At a recent conference with over 20,000 attendees we were able to track ‘in-real-time’ the movement of attendees by conference floor and booth, the movement of support staff by individual task, density of attendees and services and most important of all the tweets about different sessions and topics even as they were being broadcast-like keynote speaker sessions. Global branding is rapidly exploding into the digital space, and the digital arena is rapidly adopting to big-data and social network analytics. IoT devices connected by a seamless network devices providing streaming data turned into real-time decision focused analytics. 
All marketing, including digital marketing, is driven by a baseline of assumptions as to what customers like to do most frequently. With new IoT driven digital marketing applications we are now reaching a point where they are able to stop people in their tracks with the power of ‘who we actually are’ and the customers' emotional experience. In other words it is now time for customers to shift their thinking from traditional polling methods to more scientific methods and get access to far greater truth than polls can ever hope to provide.  

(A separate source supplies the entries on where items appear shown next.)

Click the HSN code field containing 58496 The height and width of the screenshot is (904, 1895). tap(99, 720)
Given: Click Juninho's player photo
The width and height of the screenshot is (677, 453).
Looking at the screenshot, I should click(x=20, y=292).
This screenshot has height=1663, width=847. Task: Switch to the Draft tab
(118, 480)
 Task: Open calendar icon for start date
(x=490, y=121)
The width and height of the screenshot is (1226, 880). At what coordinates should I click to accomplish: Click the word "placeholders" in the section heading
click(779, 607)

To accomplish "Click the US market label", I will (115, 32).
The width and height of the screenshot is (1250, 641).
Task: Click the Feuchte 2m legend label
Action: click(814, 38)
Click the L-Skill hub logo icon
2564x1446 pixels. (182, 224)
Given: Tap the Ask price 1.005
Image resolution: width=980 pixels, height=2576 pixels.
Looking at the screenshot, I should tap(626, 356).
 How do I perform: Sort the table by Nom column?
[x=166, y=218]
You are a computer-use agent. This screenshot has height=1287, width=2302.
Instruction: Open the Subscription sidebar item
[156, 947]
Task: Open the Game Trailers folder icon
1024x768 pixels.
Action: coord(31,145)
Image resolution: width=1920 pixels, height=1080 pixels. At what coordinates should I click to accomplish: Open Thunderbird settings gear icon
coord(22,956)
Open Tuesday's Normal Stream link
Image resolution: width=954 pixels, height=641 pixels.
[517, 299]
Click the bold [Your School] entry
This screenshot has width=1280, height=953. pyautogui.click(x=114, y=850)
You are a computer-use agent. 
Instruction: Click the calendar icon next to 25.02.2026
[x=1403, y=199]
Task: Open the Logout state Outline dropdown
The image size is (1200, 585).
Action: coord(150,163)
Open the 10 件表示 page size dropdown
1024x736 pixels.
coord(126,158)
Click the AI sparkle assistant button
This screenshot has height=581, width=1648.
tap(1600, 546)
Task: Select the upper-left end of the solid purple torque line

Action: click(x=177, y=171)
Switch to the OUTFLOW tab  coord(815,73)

This is not going to be an easy shift to get accustomed to or to pull off. Matching true actions in real-time response means tracing the customer journey from a bottoms-up, inverse funnel all the way to actionable predictions, through to validation of final actions. This will probably be a massive data undertaking no matter how we look at it. However, unlike polling the process is iterative and self-correcting so we never have to send out new minions out into the field and start afresh in every new poll. It will build on itself and become more and more automated and accurate with time.

Capturing this new inverted digital polling and market emotion needs new approaches that go far beyond standard the capabilities of traditional algorithms that we typically worked with.  That’s because customers now expect end-to-end analytics that often take place over months and are accompanies with branding, mail campaigns, direct tele-campaigns, and short burst efforts as we get closer to the close of the campaigns. The more real-time data you have the better you can manage the campaign, the more accurate the analytics the better your decisions become. In essence, rather than focusing on the polls and their accuracy now decision makers can focus on long-term goals, aligned to short term facts and the rapid realignment of strategies to facts in true real-time by geo location. Its hardly the process that traditional polling and marketing companies are used to.

None of these skills are rocket science, nor are they simple to develop or acquire. Traditional polling and marketing companies will continue to trudge in processes that they are familiar with simply because it is their playing field, period. But then these are digital assets that have seen tremendous breakthroughs over the past few years and are today critical for success in our new digital world.

It is now up to customers to decide if they want to embrace the new big-data and digital world that is rapidly encompassing everything we do, or stick with direct polling and marketing as we have done for the past few decades. The price to pay is obsolescence. Because no matter what you or I think the world of branding and marketing has already gone digital. Polling is the next game in town as we have moved past sending humans to the streets and asking questions to strangers with the only responses being [1] the way my questions are designed to be answered, and [2] what the respondent thinks they want to tell us. It has nothing to do with who we actually are.